Why would you only use half of a 32bit float?? That reduces your accuracy/precision and makes you incompatible with the rest of the world doing floating point imaging.


	And admittedly, it's not a big deal to convert...


One of the goals of GEGL is to allow GIMP to be adapted to wacky formats
like these easily.

I would argue that using "wacky formats" is a bad thing. The more wacky you make things, the less change you have for interoperability with other tools.



GEGL uses XYZ as a native format.

Why? Lab is a richer model esp. for handling chromanicity and is also a standard in the print world natively. Why limit to XYZ??



It's not just the tags, but extending value ranges for tags (needed for
the two cases above). And a lag time means either waiting for an updated
spec, which is a holdup, or going ahead and running the risk it not being
granted because someone else tried to get their conflicting values in first.

The spec is only updated every 18-24 months when Adobe releases a new version of Photoshop - so you definitely don't wait for that! As for the other, yes, that is true you could wait, but nobody does...



Nailing down a featureset has to be done regardless of the format.

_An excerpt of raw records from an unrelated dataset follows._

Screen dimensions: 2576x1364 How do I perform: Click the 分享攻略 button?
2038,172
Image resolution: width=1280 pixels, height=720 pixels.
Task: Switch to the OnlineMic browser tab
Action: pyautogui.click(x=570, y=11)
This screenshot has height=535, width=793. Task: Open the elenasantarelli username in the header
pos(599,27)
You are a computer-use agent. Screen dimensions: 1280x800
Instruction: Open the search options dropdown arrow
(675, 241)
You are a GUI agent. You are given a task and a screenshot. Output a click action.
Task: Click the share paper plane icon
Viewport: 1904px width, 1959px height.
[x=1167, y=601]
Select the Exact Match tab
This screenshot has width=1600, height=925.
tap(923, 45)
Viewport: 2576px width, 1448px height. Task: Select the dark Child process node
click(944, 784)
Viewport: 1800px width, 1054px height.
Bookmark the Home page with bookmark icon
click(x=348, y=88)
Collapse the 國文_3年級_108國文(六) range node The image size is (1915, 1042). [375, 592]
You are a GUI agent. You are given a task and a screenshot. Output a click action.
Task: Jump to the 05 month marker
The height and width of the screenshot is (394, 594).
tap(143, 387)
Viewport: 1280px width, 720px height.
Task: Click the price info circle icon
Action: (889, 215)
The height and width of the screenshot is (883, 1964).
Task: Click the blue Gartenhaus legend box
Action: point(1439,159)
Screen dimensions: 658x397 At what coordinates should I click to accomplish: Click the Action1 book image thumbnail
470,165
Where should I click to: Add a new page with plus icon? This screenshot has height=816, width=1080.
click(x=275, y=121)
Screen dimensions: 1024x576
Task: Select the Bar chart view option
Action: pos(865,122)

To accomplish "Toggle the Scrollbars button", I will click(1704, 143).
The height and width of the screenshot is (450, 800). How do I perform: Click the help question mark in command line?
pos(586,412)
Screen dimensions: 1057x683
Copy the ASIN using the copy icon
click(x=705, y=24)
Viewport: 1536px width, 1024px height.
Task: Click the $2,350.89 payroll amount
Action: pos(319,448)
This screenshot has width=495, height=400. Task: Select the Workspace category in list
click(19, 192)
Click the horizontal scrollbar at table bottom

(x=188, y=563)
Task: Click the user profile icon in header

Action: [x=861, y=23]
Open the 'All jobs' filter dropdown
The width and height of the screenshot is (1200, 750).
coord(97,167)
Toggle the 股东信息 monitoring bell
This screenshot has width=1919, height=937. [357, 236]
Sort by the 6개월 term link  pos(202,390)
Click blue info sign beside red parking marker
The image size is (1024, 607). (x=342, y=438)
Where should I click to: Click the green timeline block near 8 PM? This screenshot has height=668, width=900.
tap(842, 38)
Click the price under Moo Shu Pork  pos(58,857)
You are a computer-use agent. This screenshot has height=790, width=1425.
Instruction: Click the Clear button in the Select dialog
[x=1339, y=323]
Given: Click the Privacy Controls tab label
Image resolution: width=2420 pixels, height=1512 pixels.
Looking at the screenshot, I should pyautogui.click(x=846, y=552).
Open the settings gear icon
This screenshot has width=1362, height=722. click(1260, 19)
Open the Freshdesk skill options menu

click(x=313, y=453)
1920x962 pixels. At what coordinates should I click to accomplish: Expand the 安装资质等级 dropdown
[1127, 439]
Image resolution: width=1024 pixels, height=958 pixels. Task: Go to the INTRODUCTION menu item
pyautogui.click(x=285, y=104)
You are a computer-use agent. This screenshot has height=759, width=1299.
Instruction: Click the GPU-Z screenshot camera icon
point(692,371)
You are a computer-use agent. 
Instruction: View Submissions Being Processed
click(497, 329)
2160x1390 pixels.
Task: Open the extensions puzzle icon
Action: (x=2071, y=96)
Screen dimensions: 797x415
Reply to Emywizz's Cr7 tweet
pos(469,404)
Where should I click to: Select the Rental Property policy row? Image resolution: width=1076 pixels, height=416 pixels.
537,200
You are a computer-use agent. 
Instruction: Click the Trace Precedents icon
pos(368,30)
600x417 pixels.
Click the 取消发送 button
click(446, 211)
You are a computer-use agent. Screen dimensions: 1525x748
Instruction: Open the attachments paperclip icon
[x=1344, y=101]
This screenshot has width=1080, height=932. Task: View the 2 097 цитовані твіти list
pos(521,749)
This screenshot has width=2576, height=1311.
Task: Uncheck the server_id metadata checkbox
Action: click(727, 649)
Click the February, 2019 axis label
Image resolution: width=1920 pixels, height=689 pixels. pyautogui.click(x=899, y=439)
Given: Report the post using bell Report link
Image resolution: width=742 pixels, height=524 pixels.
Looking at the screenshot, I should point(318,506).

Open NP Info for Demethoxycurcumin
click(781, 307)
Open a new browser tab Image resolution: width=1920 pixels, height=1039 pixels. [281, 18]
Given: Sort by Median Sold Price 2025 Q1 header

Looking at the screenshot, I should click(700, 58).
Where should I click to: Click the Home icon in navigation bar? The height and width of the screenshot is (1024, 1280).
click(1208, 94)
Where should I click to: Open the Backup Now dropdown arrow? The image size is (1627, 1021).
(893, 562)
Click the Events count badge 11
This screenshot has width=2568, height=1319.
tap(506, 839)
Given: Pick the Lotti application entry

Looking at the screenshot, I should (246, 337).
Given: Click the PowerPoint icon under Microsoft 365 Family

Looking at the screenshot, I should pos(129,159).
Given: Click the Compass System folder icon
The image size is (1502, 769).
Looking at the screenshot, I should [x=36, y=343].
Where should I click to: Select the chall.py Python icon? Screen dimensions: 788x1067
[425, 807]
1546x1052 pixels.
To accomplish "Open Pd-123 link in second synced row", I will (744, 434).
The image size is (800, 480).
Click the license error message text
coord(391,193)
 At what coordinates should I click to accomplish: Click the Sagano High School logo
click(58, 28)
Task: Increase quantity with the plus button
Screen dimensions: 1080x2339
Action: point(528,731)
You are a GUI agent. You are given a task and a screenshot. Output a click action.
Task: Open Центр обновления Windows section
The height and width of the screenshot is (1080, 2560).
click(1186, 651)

That part is most certainly true.


With the XML+AR idea, there's a little work needed to make a DTD, and then
just putting some building blocks together, like an xml library and some ar
processing code (multiple implementations exist) and some convenience wrappers.

Never implemented a file format, have you ;).

Reading/Writing the 'ar' archive, and reading/writing the XML is the easy part - because you can leverage existing libraries to some extent. The toughest part is putting it all together in a library of its own that allows for full random access. Most archiving libraries are "all at once" solutions, they aren't designed for single file extraction. We, of course, need that. We also, as part of the DTD/Schema work need to define how you go from a GIMP image in memory to a disk representation and then back and work out the details.

	Worth the work, sure!  Trivial - no way!


Also, suppose customizing libtiff is needed (and it sounds like it would be),
that'd mean forking libtiff and the maintainence problem of tracking
the original for bugfixes and enhancements.

There is no need to touch libtiff - and if there is, you don't work, you modify and then submit your changes back. libtiff is an active library, and the maintainers would happily accept changes...



For GIMP, we're better off to have a native file format we have the last word
on rather than trying to co-opt something else and twisting things to work.

"Better off" for what reasons??

Does it have advantages, yes. Does it have disadvantages, yes. Where do we draw the line???